Akademik Veri Yönetim Sistemi
International Journal of Hydrogen Energy, cilt.220, 2026 (SCI-Expanded, Scopus)
The decomposition of H2S is crucial not only for the production of COx-free H2 as a clean energy, but also for the utilization of a hazardous and corrosive waste. In this study, novel Fe-, Mo-, and W-catalysts were developed for H2 production from H2S using a Microwave-Heated Reactor (MWHR). A Conventional Heated Reactor (CHR) was also used for comparison of catalytic performance. The catalysts were prepared by impregnation using activated carbon (DAC), followed by carburization (Fe–C@DAC, Mo–C@DAC, and W–C@DAC). While all metal-containing catalysts have high surface area, hysteresis behavior, indicative pore condensation, is observed to be prominent in the Fe-based catalyst. Presence of Me–C structures (Fe3C, WC, WC2, Mo2C) was observed, while Na-containing compounds were detected in catalysts containing Mo and W. XRD analysis revealed an increase in the degree of graphitization in the Fe-based catalyst with carburization.
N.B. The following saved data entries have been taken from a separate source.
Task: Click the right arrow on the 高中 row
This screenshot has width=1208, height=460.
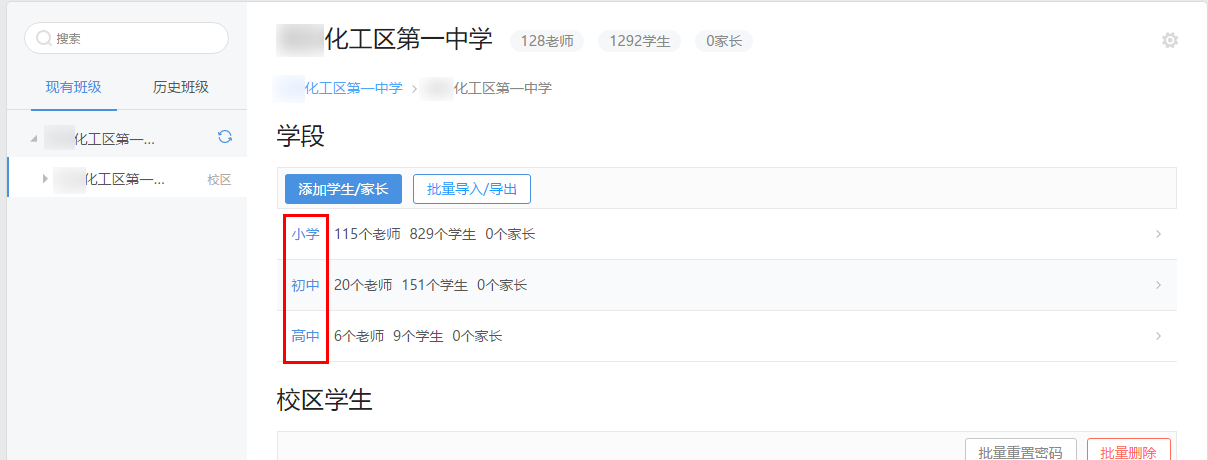Action: click(x=1158, y=336)
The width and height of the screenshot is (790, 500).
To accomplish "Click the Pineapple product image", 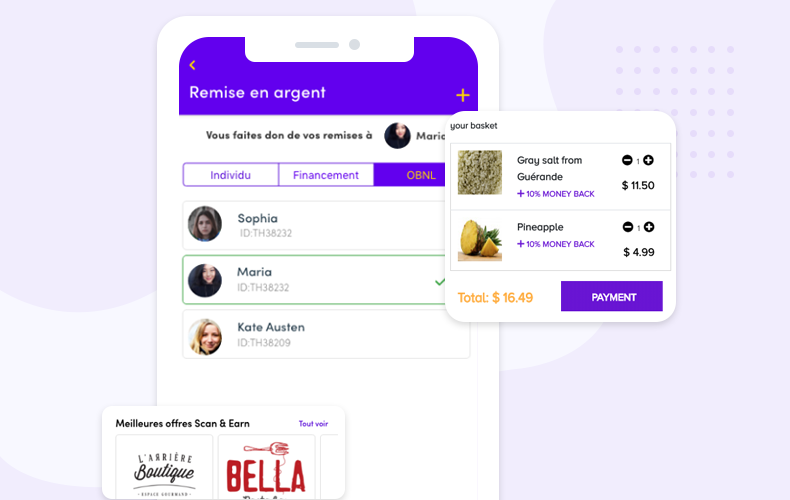I will click(480, 239).
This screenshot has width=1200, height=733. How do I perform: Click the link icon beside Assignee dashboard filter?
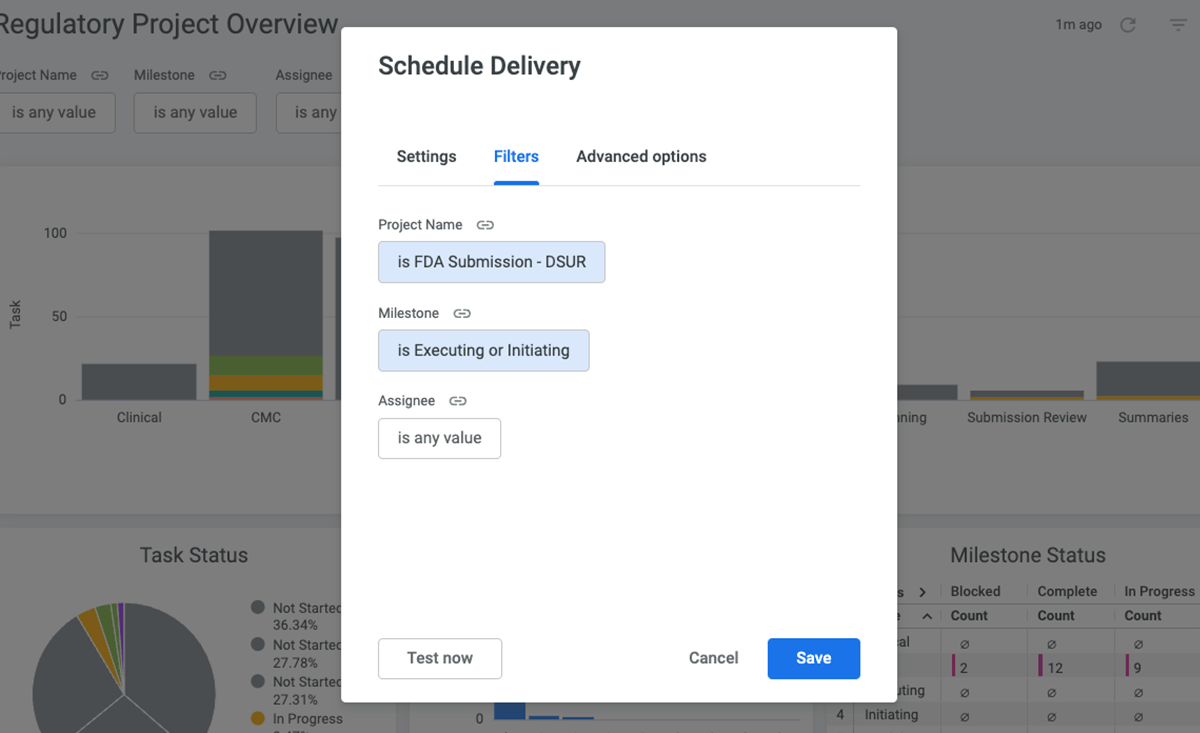pyautogui.click(x=345, y=75)
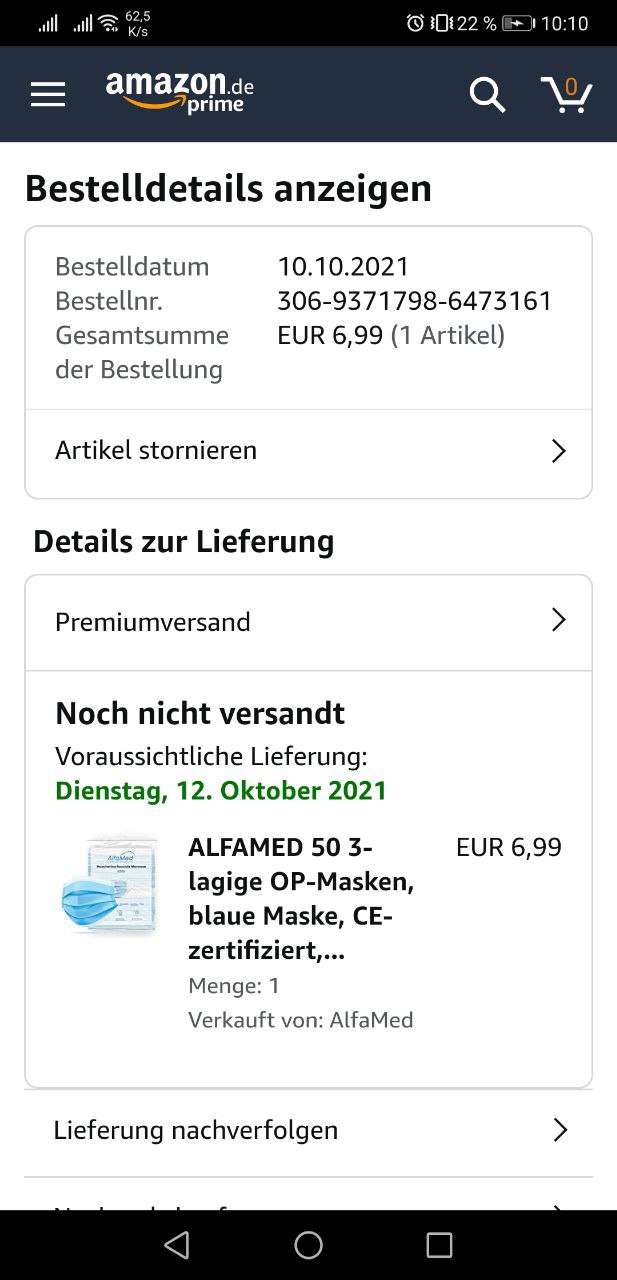Open the shopping cart icon
The height and width of the screenshot is (1280, 617).
(566, 94)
Metal-sulfides such as Fe0.91S1, MoS2, and WS2 compounds, which are thought to play an active role in H2S decomposition, were formed in the activated carbon-supported metallic or carbide catalysts. Fe- and Mo-based materials stood out with their high activity due to their H2S conversion close to that of the thermodynamic equilibrium. Long-term activity tests were carried out using an Fe-based catalyst due to its low cost and easy availability, suggesting that an increase in graphitization may enhance MW absorption. Stable H2 production was achieved with a Fe–C catalyst in MWHR for 600 min. The formation of Fe0.91S1 determined by XRD in Fe- and Fe–C catalysts used for long periods in CHR and MWHR, supports that it may be responsible for the decomposition of H2S as the active phase. It can be concluded that Fe–C@DAC is a promising candidate microwave catalyst to produce COx-free H2 from H2S.